Case Report on Henoch-Schonlein Purpura Vasculitis

Abstract

Henoch-Schonlein purpura is a type III hypersensitivity leukocytoclastic small vessel vasculitis caused by the IgA-immune complex that primarily affects children and has the potential to escalate to many complications. A female patient of age 17 years came with the complaint of asymptomatic red rashes over their left lower leg since 3 weeks back. It soon involved the other leg within 3-4 days. Also Associated ankle pain. on clinical examination Pulse Rate-86/min, BP-120/80 mm/Hg, RR-20/minute, non-pitting edema and palpable purpura of bilateral lower legs and few over the thighs. skin biopsy was done, also received fresh tissue for IF, which shows 1-granular IgA along upper dermal vessels, she was given Tab.
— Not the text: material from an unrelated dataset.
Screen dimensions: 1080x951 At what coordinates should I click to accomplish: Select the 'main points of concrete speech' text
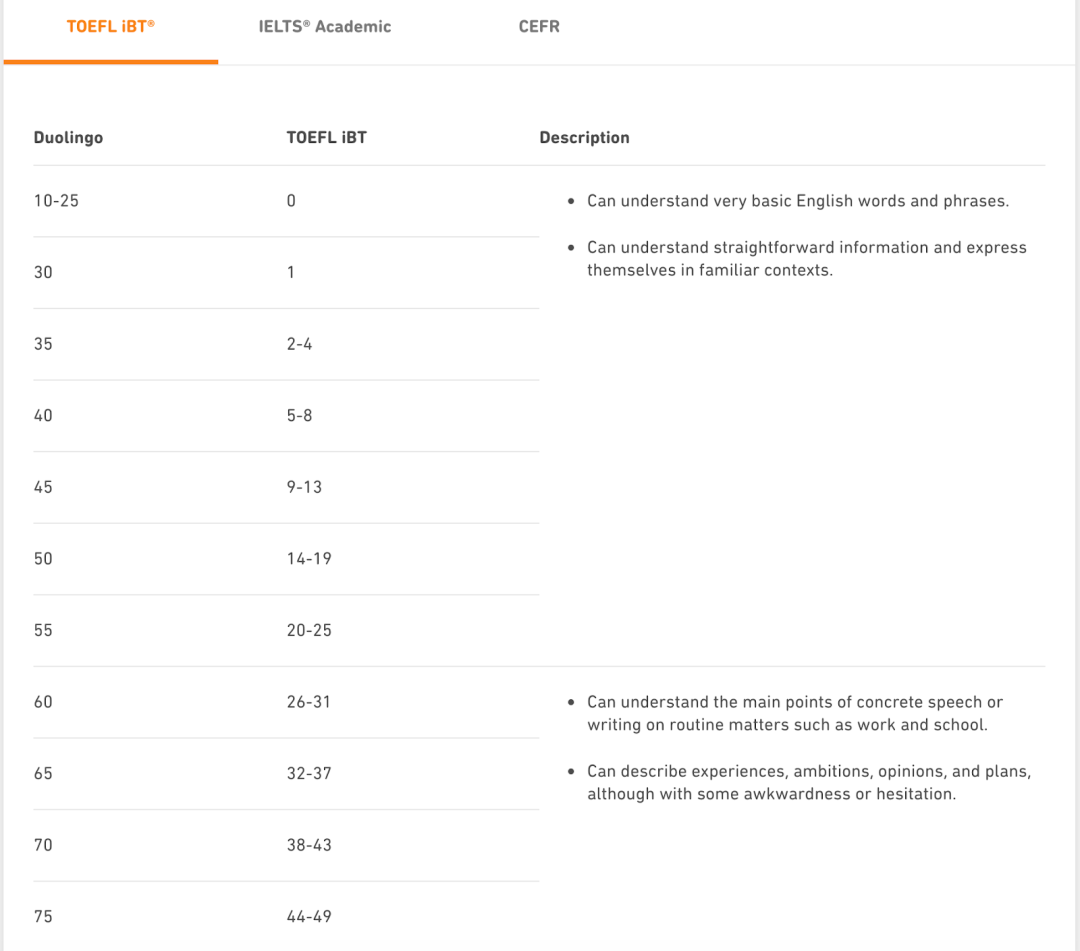tap(794, 714)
Augmentin 625mg, Tab. Colchicine 500 mcg, Mupimet ointment and other supportive measures for two days. When the patient's condition improved, discharged with medication Tab. Augmentin 625mg, Tab. pantoprazole 40mg, Mupimet ointment each for 4 days and Tab. colchicine 500mcg for 7 days with advice to review in dermatology OPD and rheumatology OPD with prior appointment after one week. Continued collaboration and knowledge-sharing within the medical community will ultimately improve patient outcomes and contribute to the advancement of care for individuals affected by this rare vasculitis disorder.